Justice Nuss dissented. He argued that the Court’s analysis overlooked the way the case was shaped by N.T.’s abortion rights. The US Supreme Court has held that whatever paternal rights exist in no circumstances rise to the the level where they can interfere with a woman’s abortion rights. Therefore since N.T. had said she would have an abortion, M.P. should not have been expected to have taken any steps to support the child he had to assume was dead. Nuss goes further, suggesting that M.P.’s stated position that the decision on the abortion was up to N.T. showed a ‘total respect for [the] mother’s rights’ which put him at a procedural disadvantage thereafter, sufficient to be cureable by voiding the adoption and remanding the case to District Court.

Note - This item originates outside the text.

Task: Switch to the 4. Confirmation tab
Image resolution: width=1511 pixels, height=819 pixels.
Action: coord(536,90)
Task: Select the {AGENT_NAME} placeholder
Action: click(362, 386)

Justice Beier dissented. Her view was that the burden upon M.P. set by the majority to establish a liberty interest was far too great for him to ever have had a chance to meet it. She also indicated that it was an inequitable burden since someone more financially challenged would be unable to meet it. She also rejected the American Association of Adoption Attorney’s argument in an amicus brief that A.A.T. has a liberty interest of his own in preserving his familial ties with his adoptive parents which trump’s M.P.s due process rights at this stage. Therefore she would also void the adoption and remand to the District Court. In doing so, she takes the position that since the Kansas Legislature enacted a law allowing for the best interests of the child to be a factor in adoptions after this case began that that part of the law would not be applied to the case.

Justice Rosen dissented. His view was essentially the same as that of Justice Beier, except that he would hold that the District Court could take into account the best interests of the child. His position is that this notion permeates the case law and therefore the fact that the legislature made it explicitly a factor in adoptions after this case began does not mean that it cannot be considered. He cites the 1881 Kansas case Chapsky v. Wood which introduced the concept. Furthermore he emphasizes that a child has Constitutional Rights and that the majority and dissenting opinions in turning solely on the interplay between the statutes and M.P.’s due process rights as an unwed father ignore these and treat A.A.T. as chattel.